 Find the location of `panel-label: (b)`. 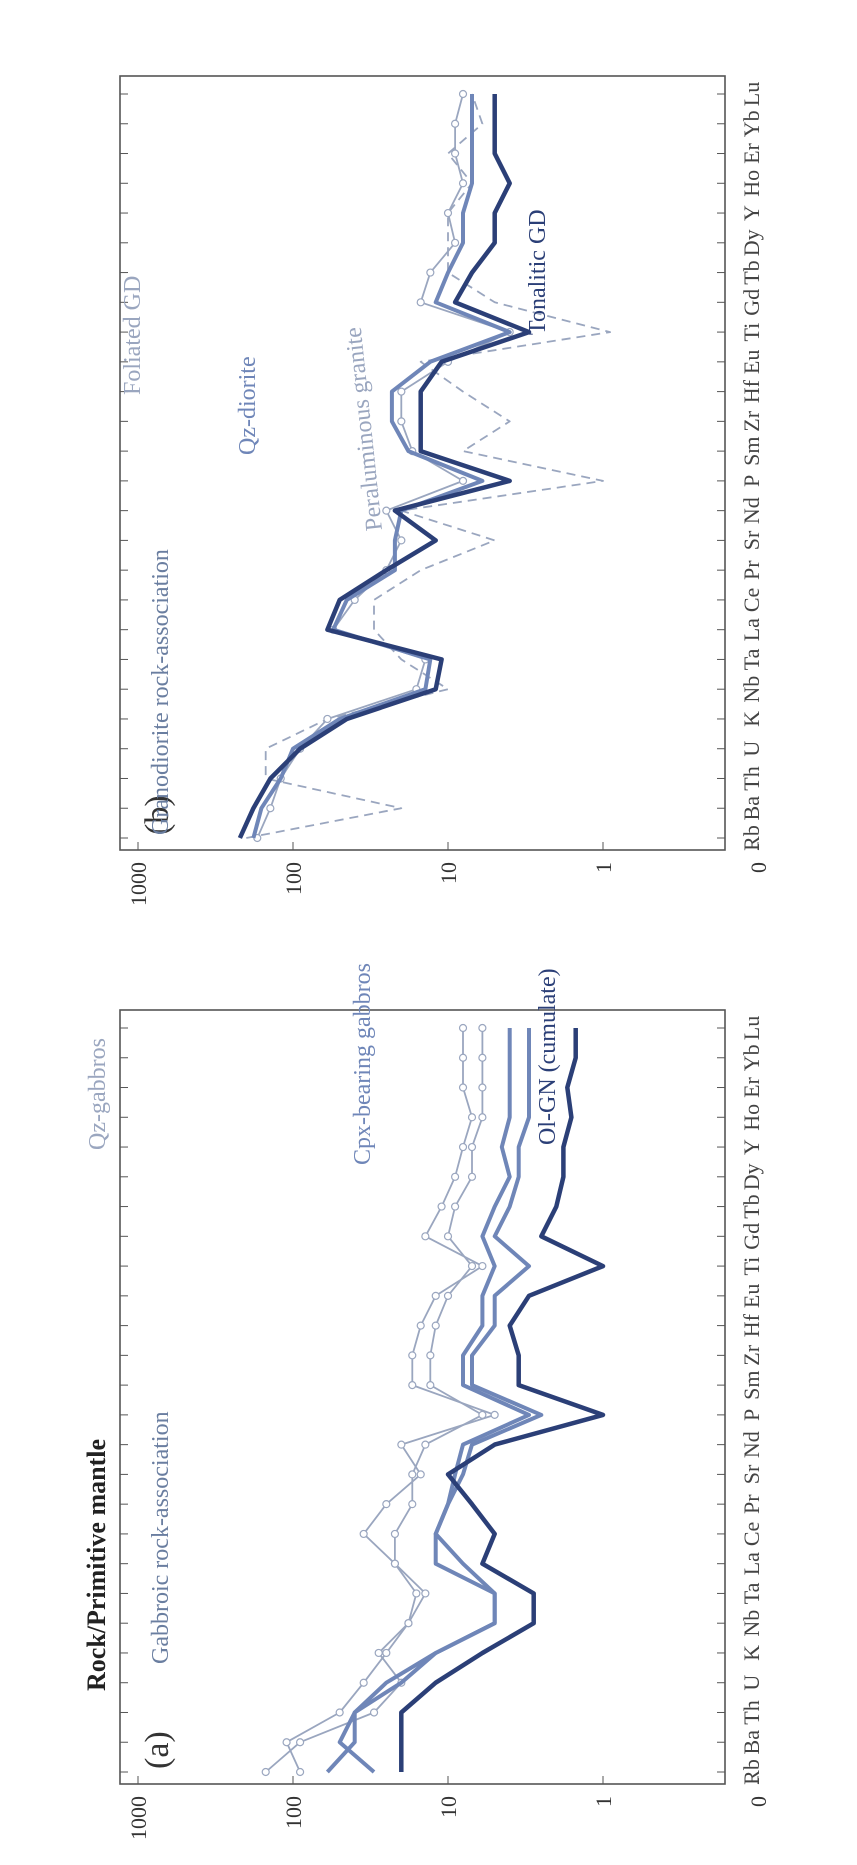

panel-label: (b) is located at coordinates (158, 815).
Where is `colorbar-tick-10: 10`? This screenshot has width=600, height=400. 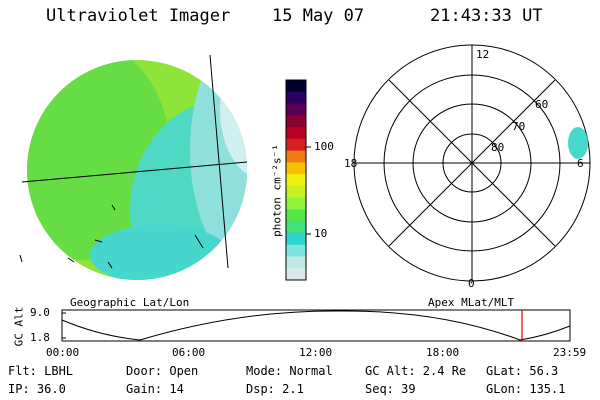
colorbar-tick-10: 10 is located at coordinates (321, 234).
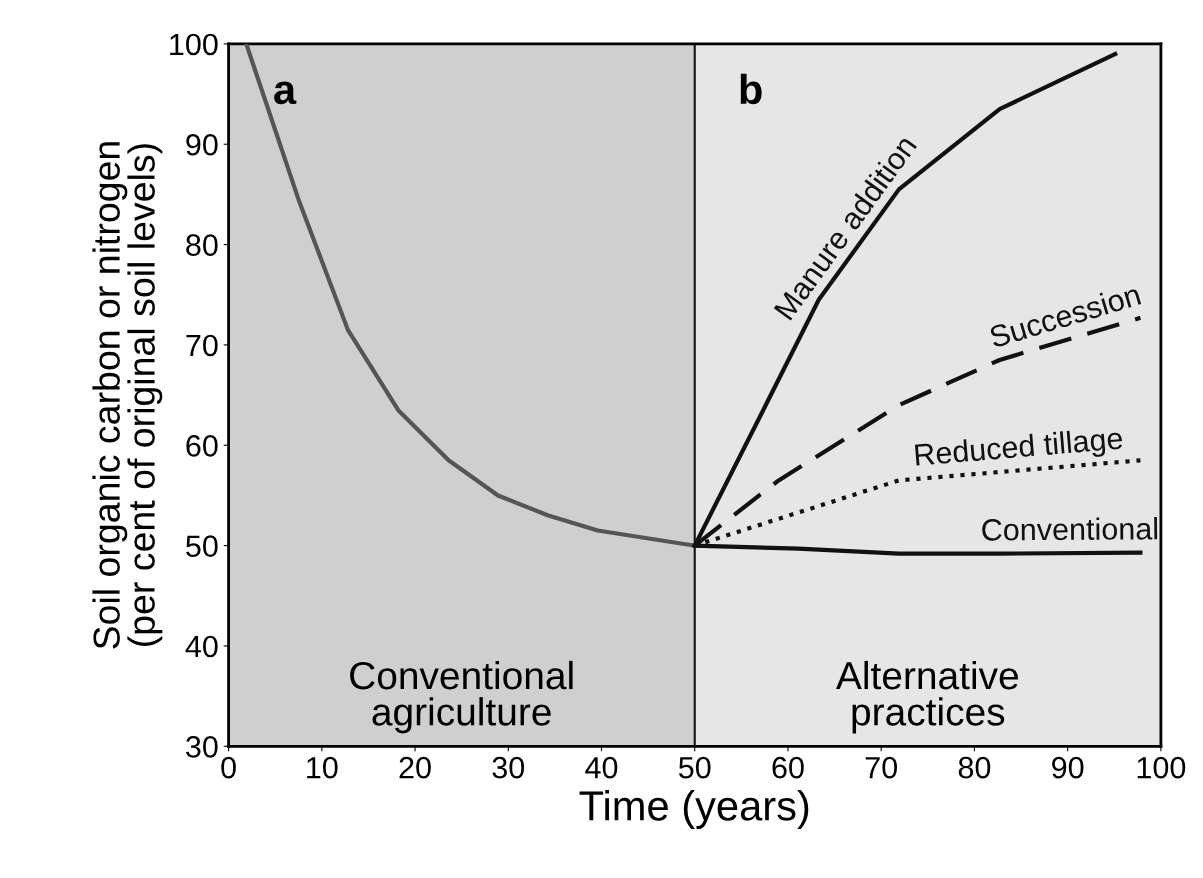 This screenshot has height=878, width=1203. What do you see at coordinates (927, 697) in the screenshot?
I see `annotation: Alternative practices` at bounding box center [927, 697].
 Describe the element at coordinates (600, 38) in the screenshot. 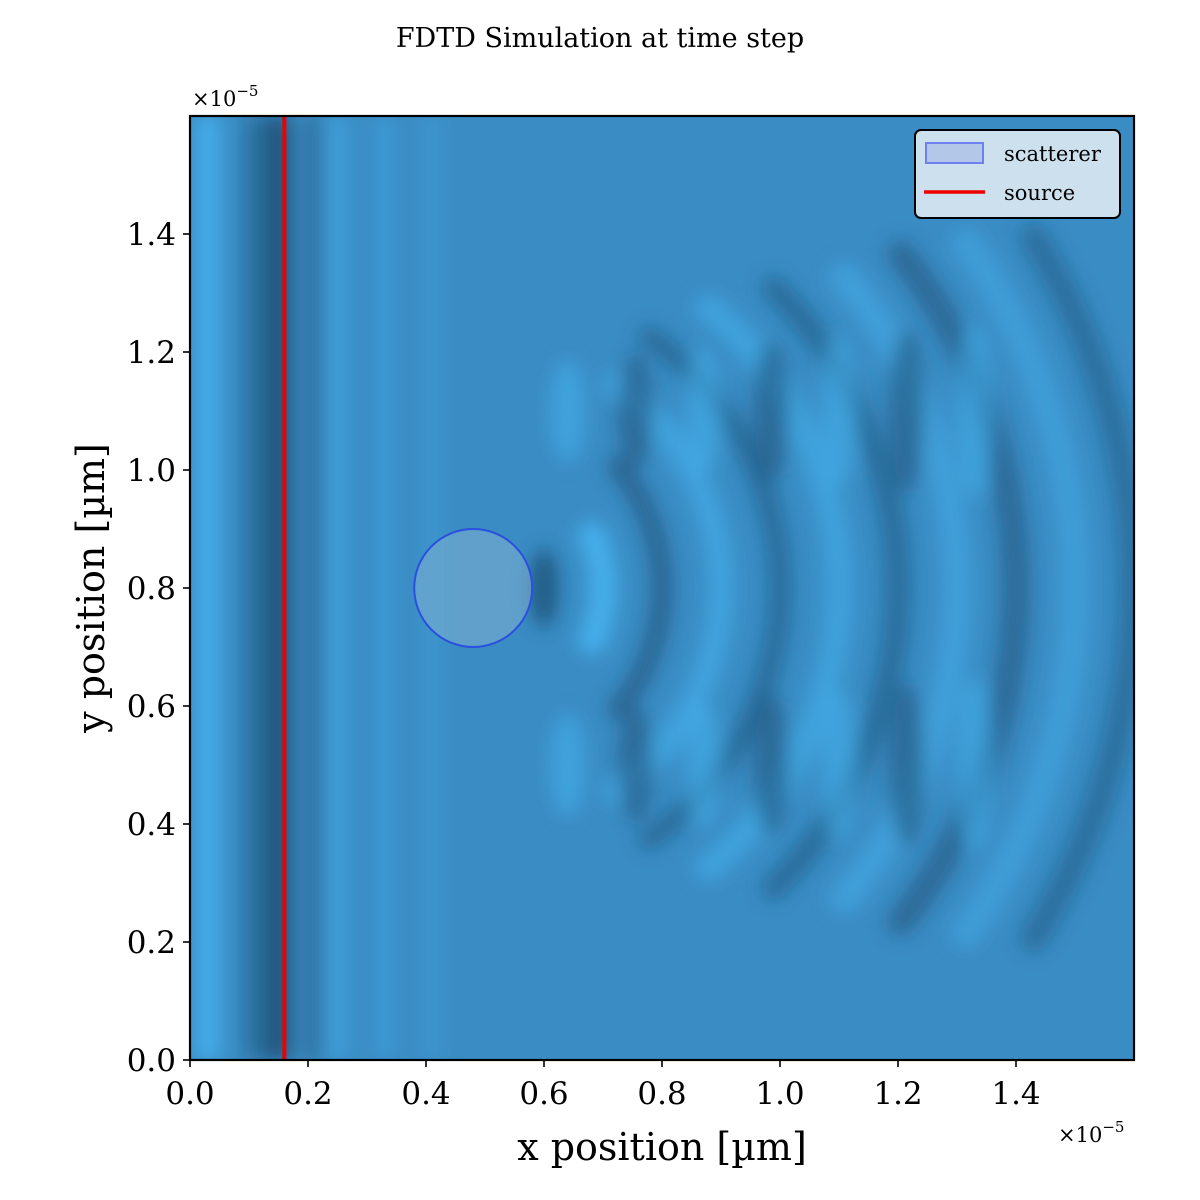

I see `chart-title: FDTD Simulation at time step` at that location.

§ **What the task asks**: Print the material again, unchanged, from the line with "Describe the element" through the end of the material, and leave the pictures out.

§ **Expected answer**:
 Describe the element at coordinates (600, 38) in the screenshot. 

I see `chart-title: FDTD Simulation at time step` at that location.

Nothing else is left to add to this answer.